Predict Customer Churn using PySpark Machine Learning

Source: Globallinker

Predicting customer churn is a challenging and common problem that data scientists encounter these days. The ability to predict that a particular customer is at a high risk of churning, while there is still time to do something about it, represents a huge additional potential revenue source for every customer-facing business.

In this post, I will guide you through the creation of a machine learning solution which will be able to predict customer churn. This solution will be realized with Apache Spark. Apache Spark is a popular distributed data processing engine which can be deployed in a variety of ways, providing native bindings for Java, Scala, Python and R. It provides a stack of libraries including Spark SQL, Spark Streaming, MLlib for machine learning and GraphX for graph processing. For this project, we will focus on the machine learning library MLlib. We will use the Python API for Spark known as PySpark.

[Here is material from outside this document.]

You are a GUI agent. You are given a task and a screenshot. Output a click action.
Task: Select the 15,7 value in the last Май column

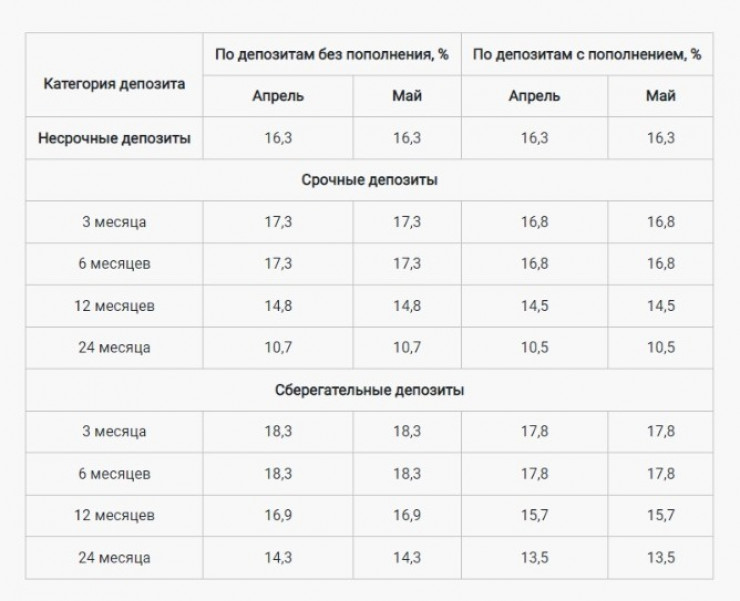pyautogui.click(x=661, y=516)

If you read this article, you will learn how to:

• load large datasets into Spark and manipulate them using Spark SQL and Spark Dataframes to engineer relevant features for predicting customer churn,
• use the machine learning APIs within Spark ML to build and tune models.

Introduction

Imagine you are working on the data team for a popular digital music service similar to Spotify. Let’s call it Sparkify. The users stream their favorite songs every day either using the free tier that places advertisements between the songs or using the premium subscription model where they stream music as free but pay a monthly flat rate. The users can upgrade, downgrade and cancel the service at any time. Every time the user interacts with the service like playing songs, logging out or liking a song with a thumbs-up, it generates data. All this data contains the key insights for keeping the users happy and helping the business thrive. It’s our job on the data team to predict which users are at risk to cancel their accounts. If we can accurately identify these users before they leave, our business can offer them discount and incentives, potentially saving our business millions in revenue.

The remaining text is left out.